__Task__. Pictures in the records are to be omitted; everything else is copied exactly.

__Recorded information__.
○ ○ ○ ○ ○

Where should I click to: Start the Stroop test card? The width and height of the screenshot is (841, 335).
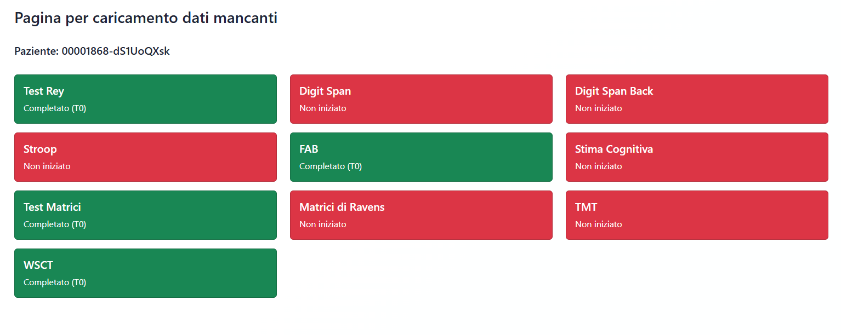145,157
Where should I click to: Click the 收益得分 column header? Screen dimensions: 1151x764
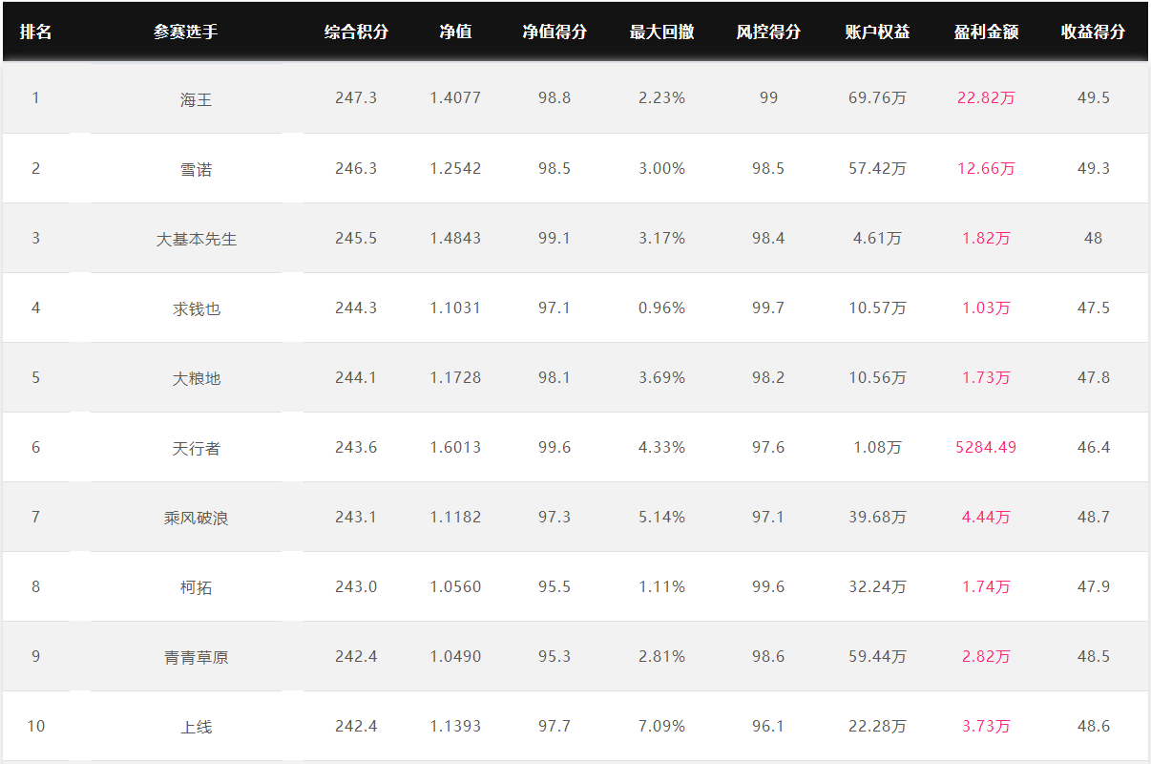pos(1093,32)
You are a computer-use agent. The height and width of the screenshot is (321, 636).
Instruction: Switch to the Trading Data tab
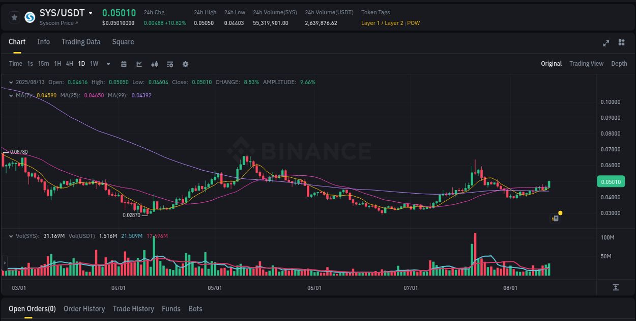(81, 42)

○ ○ ○ ○ ○

__Response to this exercise__.
Where should I click to: Start the Stroop test card? The width and height of the screenshot is (841, 335).
145,157
Where should I click to: Click the 收益得分 column header? Screen dimensions: 1151x764
pos(1093,32)
You are a computer-use agent. The height and width of the screenshot is (321, 636).
Instruction: Switch to the Trading Data tab
(81, 42)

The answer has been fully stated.